◆ Task objective: For the records below, report how many lines include the word "बलगम". Only the number should appear.

=== Provided information ===

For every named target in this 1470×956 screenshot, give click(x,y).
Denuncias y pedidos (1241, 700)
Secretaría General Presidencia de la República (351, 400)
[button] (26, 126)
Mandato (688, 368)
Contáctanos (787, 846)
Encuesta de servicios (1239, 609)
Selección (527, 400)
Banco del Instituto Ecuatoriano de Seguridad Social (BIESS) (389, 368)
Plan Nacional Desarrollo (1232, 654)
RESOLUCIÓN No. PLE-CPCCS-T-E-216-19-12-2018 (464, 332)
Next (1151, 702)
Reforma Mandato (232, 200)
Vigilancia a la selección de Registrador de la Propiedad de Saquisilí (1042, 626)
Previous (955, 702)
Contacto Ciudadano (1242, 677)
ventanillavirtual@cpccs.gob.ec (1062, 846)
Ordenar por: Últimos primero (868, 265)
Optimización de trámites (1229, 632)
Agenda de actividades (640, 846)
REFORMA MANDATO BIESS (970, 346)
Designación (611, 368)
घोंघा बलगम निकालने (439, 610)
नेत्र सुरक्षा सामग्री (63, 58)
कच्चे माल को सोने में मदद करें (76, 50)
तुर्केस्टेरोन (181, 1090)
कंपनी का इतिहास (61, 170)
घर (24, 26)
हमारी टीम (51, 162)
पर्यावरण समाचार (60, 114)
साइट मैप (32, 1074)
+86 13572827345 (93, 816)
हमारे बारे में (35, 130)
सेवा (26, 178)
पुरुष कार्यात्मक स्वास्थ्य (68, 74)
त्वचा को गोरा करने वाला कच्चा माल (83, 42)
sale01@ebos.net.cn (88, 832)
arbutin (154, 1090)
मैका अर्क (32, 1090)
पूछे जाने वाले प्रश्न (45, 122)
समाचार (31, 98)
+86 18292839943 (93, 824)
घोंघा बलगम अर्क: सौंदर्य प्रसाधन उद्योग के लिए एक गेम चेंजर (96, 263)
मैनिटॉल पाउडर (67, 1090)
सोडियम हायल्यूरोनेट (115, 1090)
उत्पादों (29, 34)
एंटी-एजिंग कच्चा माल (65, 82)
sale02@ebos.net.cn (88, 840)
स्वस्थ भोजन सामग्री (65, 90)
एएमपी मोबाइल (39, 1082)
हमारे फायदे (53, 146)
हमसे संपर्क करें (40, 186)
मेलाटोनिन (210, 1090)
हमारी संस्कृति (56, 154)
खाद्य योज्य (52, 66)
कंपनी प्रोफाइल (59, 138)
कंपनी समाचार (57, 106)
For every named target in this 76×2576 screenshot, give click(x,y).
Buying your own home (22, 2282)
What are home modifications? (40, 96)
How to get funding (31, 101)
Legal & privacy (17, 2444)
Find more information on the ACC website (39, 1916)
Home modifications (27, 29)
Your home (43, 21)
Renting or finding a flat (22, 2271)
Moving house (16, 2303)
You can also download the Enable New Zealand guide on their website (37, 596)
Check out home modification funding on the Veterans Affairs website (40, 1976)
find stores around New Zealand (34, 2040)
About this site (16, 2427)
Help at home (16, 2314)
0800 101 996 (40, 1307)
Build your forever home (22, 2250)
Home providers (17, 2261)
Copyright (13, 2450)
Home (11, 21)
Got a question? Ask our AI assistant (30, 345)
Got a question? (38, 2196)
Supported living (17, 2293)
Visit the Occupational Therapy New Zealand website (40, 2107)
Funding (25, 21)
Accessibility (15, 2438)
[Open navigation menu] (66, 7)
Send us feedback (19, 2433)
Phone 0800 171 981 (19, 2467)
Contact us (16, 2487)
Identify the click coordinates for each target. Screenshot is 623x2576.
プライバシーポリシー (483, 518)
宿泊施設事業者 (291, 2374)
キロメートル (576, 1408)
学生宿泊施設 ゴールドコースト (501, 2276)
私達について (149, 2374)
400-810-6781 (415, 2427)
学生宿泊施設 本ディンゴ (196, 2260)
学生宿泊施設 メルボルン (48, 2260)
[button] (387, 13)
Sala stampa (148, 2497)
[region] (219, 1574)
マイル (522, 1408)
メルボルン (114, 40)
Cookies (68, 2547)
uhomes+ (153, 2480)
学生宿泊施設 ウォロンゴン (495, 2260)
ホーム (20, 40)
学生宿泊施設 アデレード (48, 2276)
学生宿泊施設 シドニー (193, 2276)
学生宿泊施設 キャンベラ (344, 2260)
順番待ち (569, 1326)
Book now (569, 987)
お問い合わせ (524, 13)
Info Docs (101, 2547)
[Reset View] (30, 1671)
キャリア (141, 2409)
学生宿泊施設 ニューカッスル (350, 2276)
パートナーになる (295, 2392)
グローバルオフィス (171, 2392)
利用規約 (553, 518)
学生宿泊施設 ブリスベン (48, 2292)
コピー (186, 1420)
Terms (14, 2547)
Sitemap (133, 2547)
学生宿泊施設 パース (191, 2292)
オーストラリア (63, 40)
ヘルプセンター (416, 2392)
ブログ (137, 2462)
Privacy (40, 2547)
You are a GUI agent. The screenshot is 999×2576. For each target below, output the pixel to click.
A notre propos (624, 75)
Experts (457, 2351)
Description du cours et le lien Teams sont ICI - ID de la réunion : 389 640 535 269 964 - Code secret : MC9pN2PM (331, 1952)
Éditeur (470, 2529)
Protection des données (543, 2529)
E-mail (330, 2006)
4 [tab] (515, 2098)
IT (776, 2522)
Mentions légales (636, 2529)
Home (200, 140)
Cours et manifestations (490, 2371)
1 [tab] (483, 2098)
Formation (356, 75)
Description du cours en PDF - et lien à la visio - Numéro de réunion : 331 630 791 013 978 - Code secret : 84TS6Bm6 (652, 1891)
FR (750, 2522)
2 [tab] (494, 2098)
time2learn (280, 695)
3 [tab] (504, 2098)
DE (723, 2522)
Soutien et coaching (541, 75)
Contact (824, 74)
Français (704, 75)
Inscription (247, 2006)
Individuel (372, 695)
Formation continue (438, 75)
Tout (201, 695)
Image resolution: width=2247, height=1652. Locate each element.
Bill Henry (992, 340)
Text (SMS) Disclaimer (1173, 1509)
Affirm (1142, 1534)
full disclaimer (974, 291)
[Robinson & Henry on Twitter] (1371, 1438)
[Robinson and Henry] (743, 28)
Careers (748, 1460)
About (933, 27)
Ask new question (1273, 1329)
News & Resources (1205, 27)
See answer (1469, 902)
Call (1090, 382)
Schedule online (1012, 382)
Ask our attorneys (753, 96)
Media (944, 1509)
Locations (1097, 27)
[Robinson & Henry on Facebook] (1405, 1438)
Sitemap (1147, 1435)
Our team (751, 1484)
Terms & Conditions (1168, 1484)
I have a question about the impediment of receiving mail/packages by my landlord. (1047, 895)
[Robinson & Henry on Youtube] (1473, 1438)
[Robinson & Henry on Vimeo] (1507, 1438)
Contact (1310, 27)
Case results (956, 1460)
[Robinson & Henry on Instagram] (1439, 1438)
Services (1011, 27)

===

◆ Output for this task: 2